• [Work item] Output exactly the lines from the one containing "Instruction: Click the 30.00 amount value" through the final line of the entries below, both included, and skip the pictures.

• [Saved data entries]
________

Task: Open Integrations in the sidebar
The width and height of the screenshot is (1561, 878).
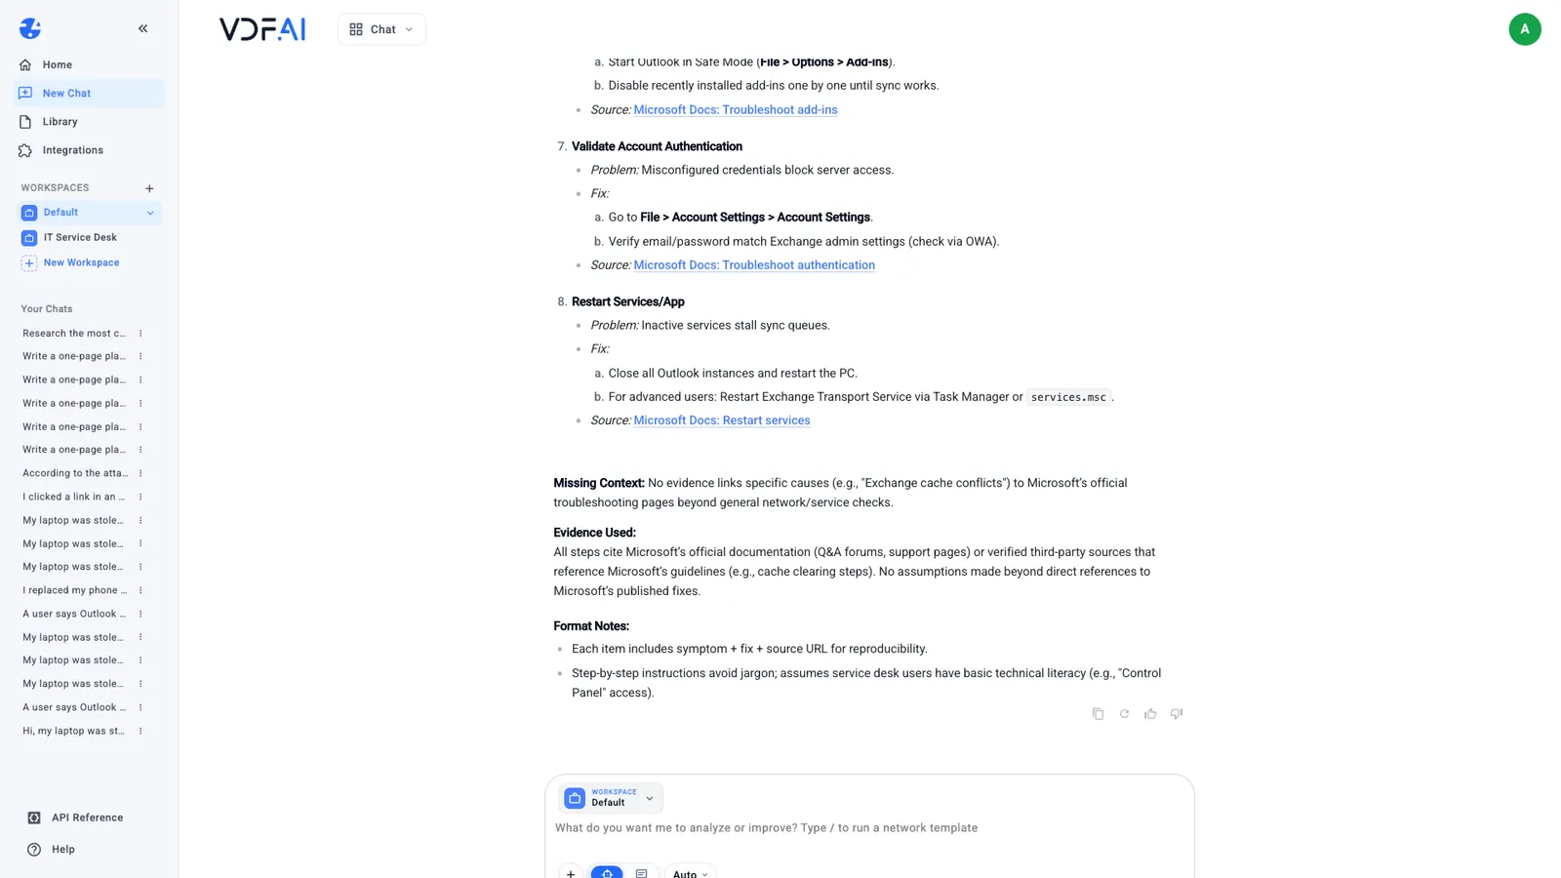Action: click(72, 150)
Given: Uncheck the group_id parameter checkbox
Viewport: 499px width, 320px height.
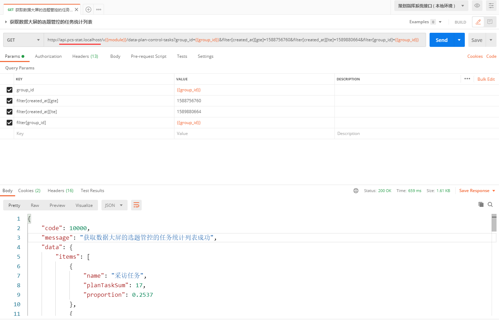Looking at the screenshot, I should (10, 90).
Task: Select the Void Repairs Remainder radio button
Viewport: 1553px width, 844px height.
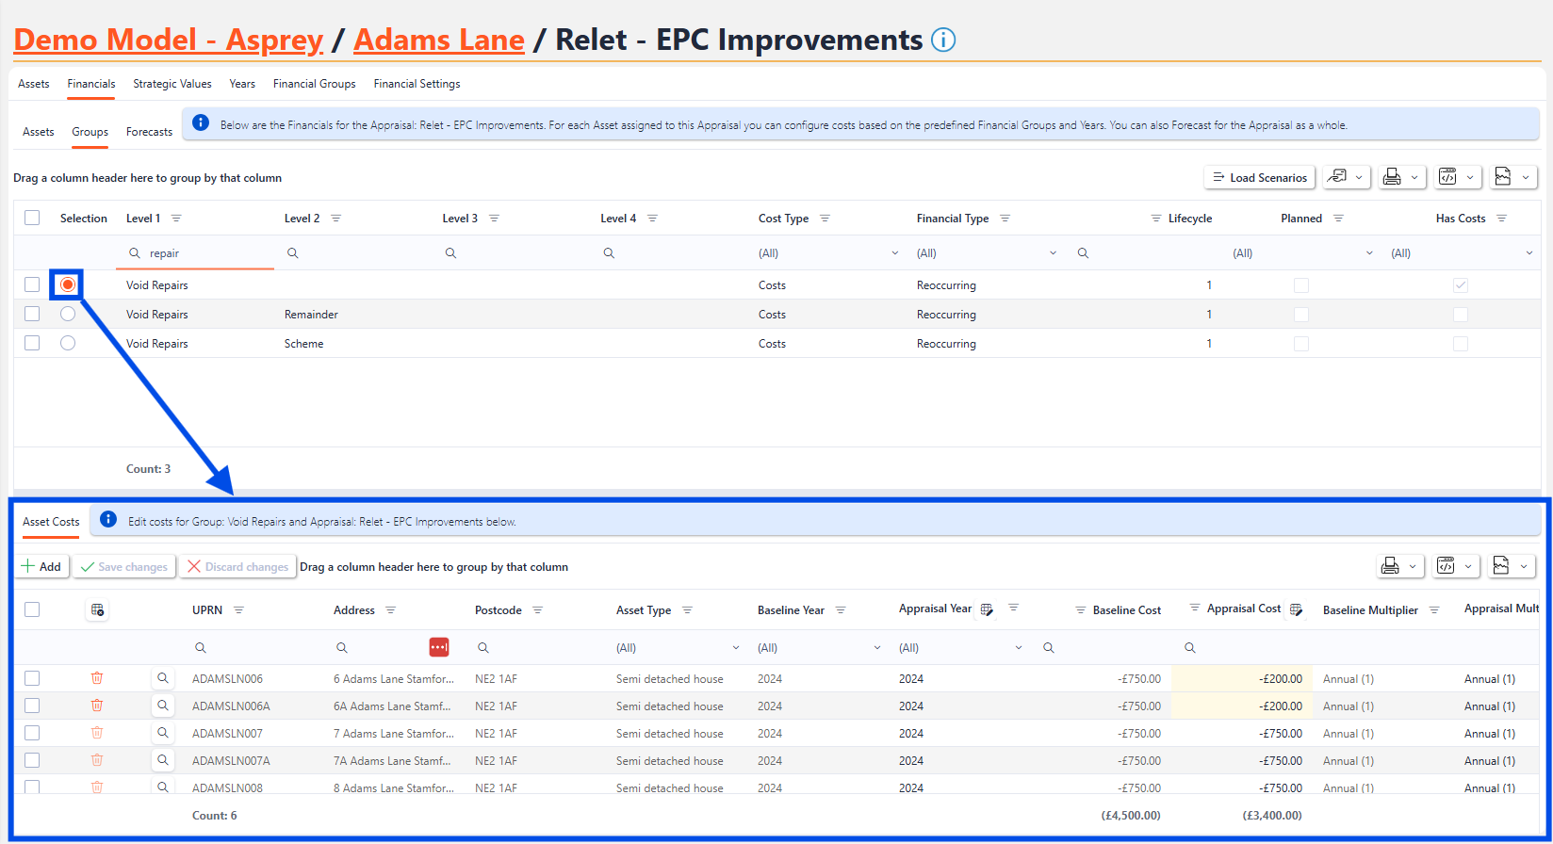Action: [68, 314]
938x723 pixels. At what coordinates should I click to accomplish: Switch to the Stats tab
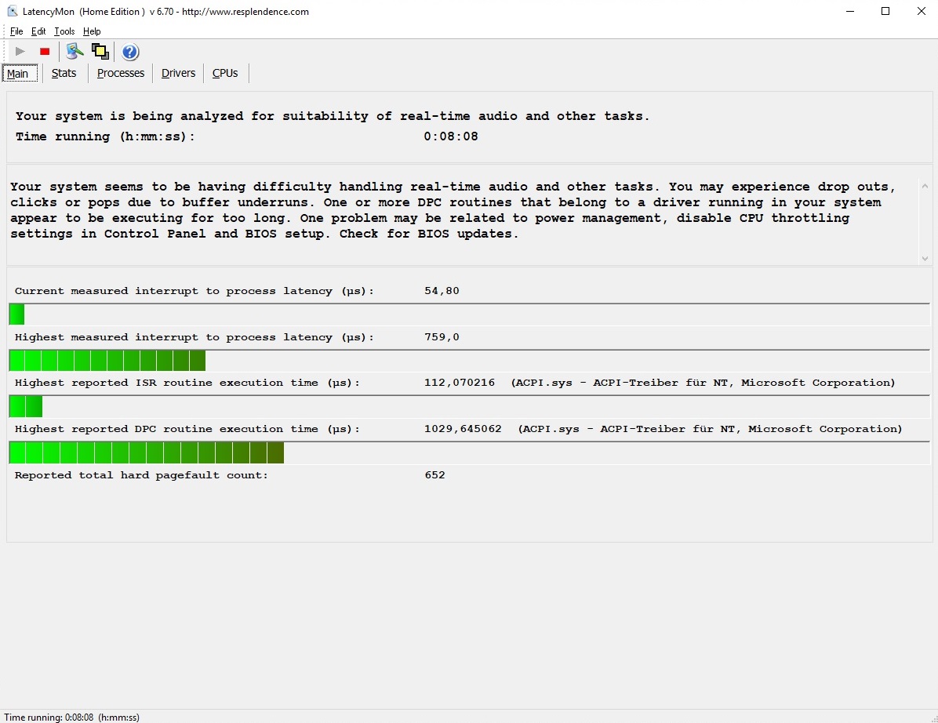coord(64,73)
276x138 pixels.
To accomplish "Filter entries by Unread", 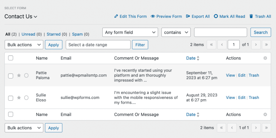I will click(28, 34).
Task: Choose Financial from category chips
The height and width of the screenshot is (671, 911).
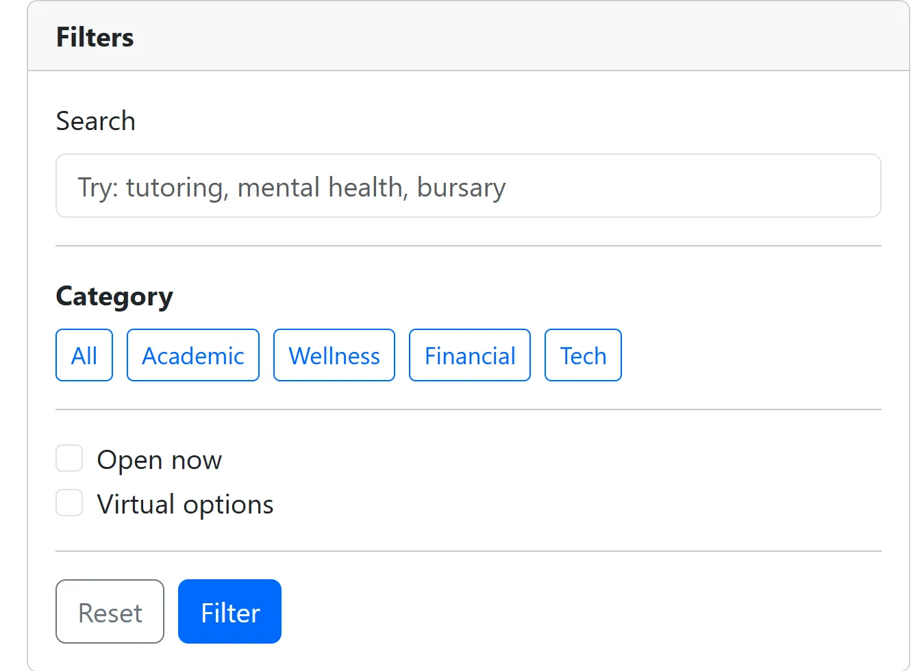Action: [469, 355]
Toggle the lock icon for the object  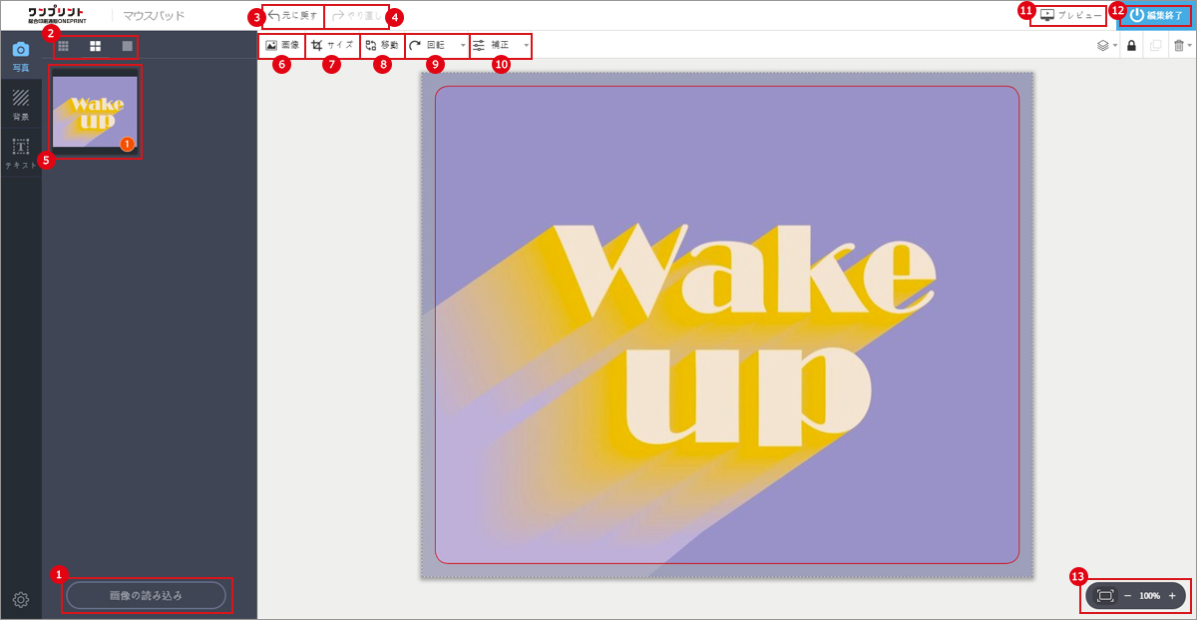click(x=1131, y=46)
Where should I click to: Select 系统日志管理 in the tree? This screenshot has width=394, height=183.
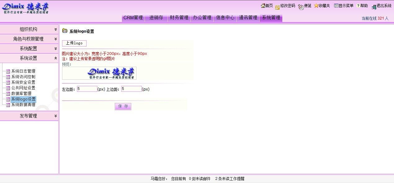pyautogui.click(x=23, y=71)
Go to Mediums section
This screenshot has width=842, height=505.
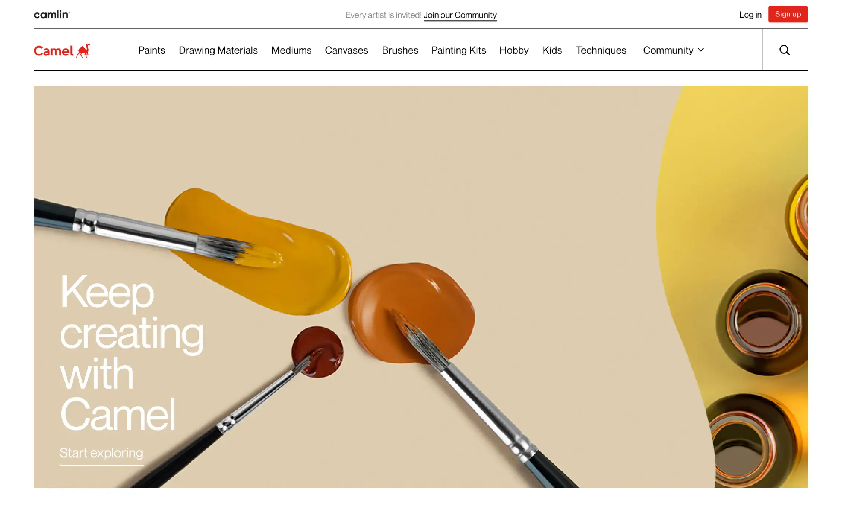pyautogui.click(x=291, y=50)
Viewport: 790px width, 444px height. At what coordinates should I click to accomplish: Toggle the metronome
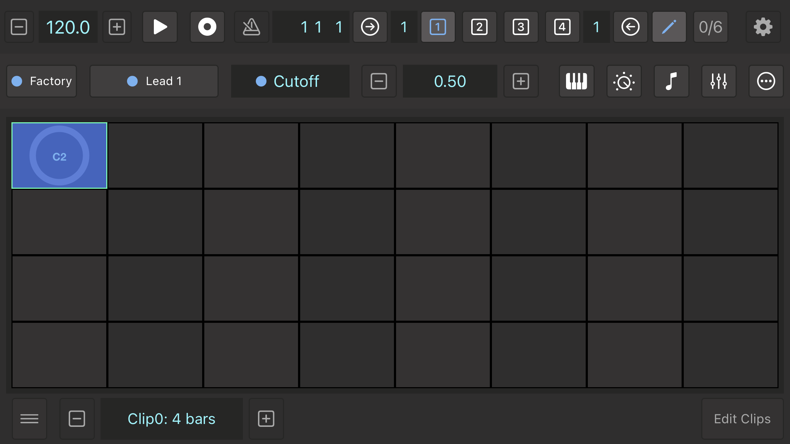pyautogui.click(x=251, y=27)
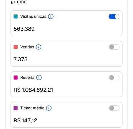Click the Visitas únicas label
Image resolution: width=133 pixels, height=129 pixels.
[x=33, y=16]
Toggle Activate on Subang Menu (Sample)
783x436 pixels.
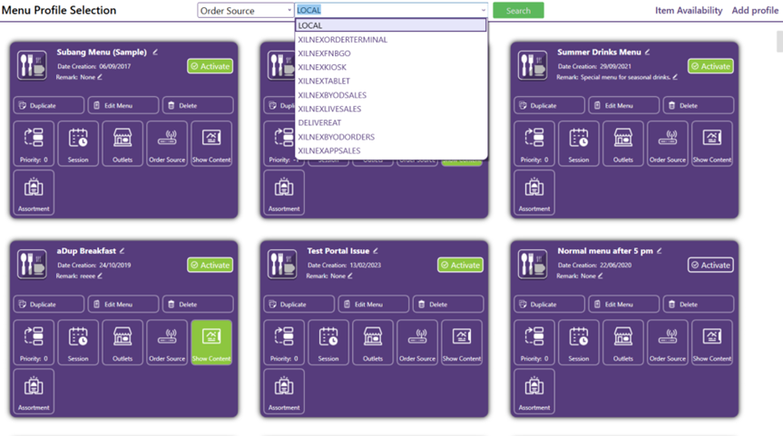click(210, 66)
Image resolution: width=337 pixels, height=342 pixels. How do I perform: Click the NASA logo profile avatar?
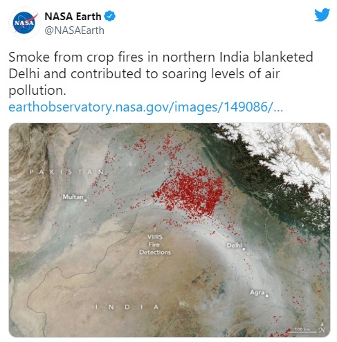[x=24, y=23]
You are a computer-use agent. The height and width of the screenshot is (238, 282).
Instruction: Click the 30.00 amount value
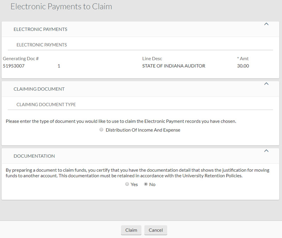[243, 66]
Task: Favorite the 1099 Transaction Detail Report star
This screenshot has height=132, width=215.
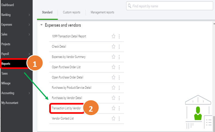Action: (114, 36)
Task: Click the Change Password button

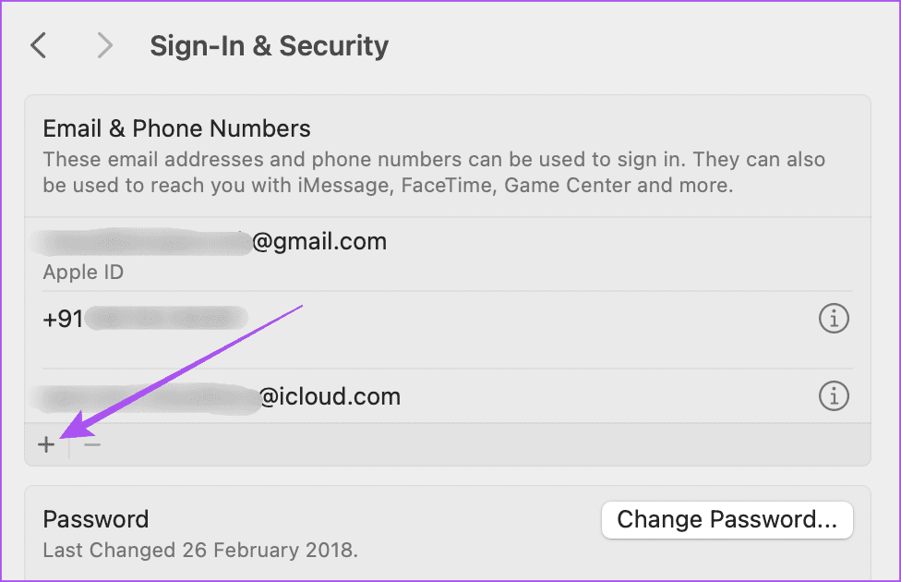Action: pos(727,519)
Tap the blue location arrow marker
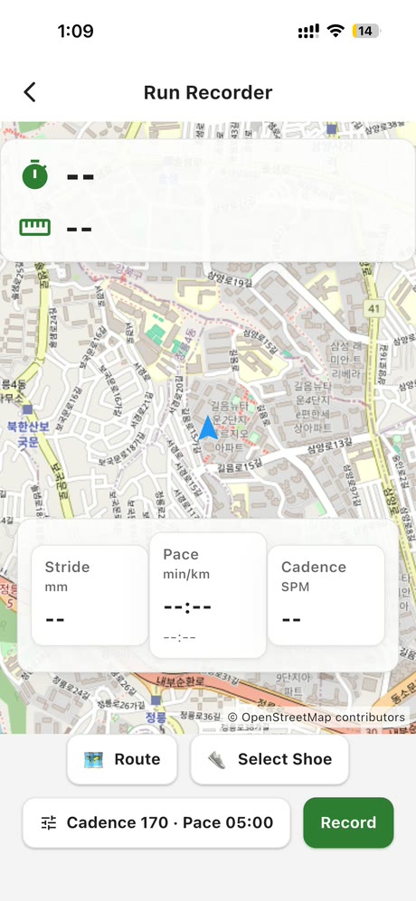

________

• [Output for this exercise]
Instruction: Click the 30.00 amount value
[243, 66]
Task: Favorite the 1099 Transaction Detail Report star
This screenshot has height=132, width=215.
Action: (114, 36)
Task: Click the Change Password button

Action: pos(727,519)
Tap the blue location arrow marker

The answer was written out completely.